━━━━━ Dataset extract

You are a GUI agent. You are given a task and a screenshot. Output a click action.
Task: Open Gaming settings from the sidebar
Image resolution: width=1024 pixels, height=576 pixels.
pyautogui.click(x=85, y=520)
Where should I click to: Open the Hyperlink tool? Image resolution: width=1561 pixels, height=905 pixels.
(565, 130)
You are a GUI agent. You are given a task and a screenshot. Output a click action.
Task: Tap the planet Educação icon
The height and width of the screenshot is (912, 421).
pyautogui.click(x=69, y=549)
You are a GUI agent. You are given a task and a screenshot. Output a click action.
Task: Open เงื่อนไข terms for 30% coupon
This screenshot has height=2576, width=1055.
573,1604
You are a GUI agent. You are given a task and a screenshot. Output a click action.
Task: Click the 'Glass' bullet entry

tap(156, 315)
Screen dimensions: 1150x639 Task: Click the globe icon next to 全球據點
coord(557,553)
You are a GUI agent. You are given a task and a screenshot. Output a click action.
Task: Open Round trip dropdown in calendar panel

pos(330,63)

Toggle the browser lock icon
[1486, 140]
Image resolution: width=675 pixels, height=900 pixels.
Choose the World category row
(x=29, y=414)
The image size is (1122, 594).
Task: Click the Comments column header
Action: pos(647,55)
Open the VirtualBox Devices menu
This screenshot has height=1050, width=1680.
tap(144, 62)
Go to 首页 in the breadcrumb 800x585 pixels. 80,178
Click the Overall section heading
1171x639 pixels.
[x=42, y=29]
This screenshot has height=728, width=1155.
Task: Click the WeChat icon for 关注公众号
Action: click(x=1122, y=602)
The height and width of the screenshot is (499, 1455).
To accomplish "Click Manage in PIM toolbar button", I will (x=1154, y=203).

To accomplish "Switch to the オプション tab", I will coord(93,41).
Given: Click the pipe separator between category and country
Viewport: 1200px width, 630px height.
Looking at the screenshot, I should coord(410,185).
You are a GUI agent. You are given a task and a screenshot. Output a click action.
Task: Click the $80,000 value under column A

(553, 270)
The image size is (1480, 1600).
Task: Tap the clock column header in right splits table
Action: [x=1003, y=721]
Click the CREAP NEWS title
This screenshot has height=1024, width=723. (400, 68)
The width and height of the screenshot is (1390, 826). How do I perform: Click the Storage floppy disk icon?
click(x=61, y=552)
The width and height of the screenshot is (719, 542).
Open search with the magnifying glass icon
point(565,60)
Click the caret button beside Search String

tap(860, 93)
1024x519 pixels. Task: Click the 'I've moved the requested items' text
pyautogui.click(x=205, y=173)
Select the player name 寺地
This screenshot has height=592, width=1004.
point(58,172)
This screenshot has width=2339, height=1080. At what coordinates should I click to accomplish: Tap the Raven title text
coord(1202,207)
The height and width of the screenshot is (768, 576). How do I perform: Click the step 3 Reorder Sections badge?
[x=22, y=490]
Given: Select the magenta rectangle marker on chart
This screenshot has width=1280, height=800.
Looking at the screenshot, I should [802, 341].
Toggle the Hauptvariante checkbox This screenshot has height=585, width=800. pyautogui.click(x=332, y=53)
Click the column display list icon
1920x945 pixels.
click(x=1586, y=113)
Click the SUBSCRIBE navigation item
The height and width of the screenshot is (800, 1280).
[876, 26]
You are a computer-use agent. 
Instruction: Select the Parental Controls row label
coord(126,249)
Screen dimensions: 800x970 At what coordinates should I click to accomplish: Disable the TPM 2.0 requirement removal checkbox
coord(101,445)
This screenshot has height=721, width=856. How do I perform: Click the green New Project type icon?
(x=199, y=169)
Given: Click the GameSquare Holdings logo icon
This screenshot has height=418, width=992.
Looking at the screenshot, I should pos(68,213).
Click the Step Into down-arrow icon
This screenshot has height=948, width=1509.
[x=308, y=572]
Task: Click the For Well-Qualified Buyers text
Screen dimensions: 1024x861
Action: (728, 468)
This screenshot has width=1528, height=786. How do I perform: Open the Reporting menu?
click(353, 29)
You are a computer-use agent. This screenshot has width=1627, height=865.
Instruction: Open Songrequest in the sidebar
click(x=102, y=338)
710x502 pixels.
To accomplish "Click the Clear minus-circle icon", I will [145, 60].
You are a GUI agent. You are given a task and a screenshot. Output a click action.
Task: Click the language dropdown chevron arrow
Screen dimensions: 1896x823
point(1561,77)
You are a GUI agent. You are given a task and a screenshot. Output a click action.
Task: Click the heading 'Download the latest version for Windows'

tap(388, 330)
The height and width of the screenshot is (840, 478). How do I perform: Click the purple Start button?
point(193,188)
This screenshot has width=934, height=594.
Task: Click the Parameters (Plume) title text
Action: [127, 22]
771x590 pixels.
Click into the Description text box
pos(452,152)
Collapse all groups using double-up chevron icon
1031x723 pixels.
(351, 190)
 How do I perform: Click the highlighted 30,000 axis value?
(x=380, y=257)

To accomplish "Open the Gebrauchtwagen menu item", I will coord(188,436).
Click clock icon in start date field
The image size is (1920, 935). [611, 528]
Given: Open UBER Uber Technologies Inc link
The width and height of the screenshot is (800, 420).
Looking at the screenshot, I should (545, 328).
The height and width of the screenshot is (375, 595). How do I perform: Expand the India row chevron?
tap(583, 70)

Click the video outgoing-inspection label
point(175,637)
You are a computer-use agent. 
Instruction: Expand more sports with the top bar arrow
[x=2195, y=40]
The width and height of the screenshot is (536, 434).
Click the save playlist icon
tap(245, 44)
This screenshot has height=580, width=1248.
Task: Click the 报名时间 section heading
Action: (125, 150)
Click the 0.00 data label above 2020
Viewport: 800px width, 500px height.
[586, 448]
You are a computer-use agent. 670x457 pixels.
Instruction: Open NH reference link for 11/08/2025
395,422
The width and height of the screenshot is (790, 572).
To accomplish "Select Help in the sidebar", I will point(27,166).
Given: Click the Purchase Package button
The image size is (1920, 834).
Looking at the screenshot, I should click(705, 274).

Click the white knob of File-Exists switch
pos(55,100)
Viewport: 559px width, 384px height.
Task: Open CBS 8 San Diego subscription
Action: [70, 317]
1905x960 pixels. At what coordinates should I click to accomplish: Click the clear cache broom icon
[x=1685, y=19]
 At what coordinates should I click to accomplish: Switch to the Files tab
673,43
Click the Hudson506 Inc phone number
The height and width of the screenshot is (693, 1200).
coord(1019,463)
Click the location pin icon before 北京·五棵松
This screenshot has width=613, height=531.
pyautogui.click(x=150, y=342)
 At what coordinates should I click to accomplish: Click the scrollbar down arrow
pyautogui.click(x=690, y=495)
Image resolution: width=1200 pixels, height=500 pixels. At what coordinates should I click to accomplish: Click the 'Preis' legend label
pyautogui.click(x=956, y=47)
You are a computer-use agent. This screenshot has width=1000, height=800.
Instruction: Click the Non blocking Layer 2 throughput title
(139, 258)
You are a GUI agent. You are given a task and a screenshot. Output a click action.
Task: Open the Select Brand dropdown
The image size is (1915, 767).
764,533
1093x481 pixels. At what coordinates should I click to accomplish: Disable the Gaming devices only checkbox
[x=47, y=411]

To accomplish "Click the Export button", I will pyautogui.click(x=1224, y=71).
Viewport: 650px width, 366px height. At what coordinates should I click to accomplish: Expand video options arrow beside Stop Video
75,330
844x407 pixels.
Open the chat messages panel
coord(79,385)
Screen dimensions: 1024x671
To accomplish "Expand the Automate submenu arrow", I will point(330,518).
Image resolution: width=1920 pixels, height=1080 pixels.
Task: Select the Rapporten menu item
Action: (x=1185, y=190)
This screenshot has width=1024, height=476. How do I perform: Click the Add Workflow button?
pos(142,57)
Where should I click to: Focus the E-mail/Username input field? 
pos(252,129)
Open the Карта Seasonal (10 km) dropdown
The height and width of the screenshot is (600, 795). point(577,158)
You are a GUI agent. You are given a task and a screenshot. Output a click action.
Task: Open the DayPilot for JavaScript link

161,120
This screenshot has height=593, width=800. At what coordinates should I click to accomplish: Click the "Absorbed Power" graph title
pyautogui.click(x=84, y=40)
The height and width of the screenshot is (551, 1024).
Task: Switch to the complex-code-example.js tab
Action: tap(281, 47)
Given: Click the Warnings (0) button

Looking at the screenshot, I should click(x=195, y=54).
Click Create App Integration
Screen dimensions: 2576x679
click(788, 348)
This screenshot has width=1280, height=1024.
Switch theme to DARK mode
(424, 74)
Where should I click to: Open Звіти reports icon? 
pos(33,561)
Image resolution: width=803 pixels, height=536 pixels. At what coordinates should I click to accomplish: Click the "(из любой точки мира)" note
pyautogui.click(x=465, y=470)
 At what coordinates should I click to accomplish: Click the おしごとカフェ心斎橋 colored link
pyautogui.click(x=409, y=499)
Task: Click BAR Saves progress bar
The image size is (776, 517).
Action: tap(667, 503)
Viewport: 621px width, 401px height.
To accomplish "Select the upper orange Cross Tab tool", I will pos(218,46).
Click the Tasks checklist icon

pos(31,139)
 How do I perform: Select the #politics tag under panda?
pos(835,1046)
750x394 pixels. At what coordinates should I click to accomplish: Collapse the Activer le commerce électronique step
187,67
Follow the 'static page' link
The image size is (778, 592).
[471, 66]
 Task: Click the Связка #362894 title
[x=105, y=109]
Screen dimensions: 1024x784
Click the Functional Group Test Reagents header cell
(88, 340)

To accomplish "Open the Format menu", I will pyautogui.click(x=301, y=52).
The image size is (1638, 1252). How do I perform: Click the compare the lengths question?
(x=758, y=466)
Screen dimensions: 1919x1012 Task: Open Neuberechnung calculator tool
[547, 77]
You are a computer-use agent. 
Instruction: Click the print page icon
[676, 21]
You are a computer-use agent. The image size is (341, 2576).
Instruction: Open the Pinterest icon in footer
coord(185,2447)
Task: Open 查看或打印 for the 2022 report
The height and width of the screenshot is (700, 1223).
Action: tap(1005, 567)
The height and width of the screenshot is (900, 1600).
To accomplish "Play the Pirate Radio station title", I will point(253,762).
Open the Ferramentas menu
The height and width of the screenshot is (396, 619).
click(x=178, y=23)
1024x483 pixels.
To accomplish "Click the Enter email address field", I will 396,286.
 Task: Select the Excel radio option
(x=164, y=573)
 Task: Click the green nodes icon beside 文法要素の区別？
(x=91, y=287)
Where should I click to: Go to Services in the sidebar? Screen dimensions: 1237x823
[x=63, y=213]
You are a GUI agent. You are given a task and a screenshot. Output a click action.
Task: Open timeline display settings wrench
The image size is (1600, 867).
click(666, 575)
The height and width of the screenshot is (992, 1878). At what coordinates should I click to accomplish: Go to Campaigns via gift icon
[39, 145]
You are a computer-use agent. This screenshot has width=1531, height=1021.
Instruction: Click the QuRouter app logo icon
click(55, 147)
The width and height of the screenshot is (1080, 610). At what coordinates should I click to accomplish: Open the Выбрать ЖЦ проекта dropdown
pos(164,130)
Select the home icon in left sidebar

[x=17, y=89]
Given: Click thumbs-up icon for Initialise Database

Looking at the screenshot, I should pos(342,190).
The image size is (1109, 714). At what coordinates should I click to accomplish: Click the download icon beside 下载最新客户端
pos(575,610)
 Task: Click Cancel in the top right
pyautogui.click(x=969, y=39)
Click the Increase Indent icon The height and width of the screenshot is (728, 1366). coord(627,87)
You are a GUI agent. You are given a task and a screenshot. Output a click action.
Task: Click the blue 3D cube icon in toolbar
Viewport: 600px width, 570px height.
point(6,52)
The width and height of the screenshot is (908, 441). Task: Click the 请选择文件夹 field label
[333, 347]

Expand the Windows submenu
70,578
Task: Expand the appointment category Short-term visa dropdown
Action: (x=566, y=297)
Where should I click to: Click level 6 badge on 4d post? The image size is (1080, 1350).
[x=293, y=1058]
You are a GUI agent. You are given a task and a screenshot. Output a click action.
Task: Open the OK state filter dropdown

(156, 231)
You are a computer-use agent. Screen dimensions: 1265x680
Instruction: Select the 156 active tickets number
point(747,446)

━━━━━━━━━━

Try it:
The line above containing "Screen dimensions: 1919x1012", the line containing "Task: Open 查看或打印 for the 2022 report", and every line between them are to be transcribed exactly; no other line is wanted.

Response to this exercise:
Screen dimensions: 1919x1012 Task: Open Neuberechnung calculator tool
[547, 77]
You are a computer-use agent. 
Instruction: Click the print page icon
[676, 21]
You are a computer-use agent. The image size is (341, 2576).
Instruction: Open the Pinterest icon in footer
coord(185,2447)
Task: Open 查看或打印 for the 2022 report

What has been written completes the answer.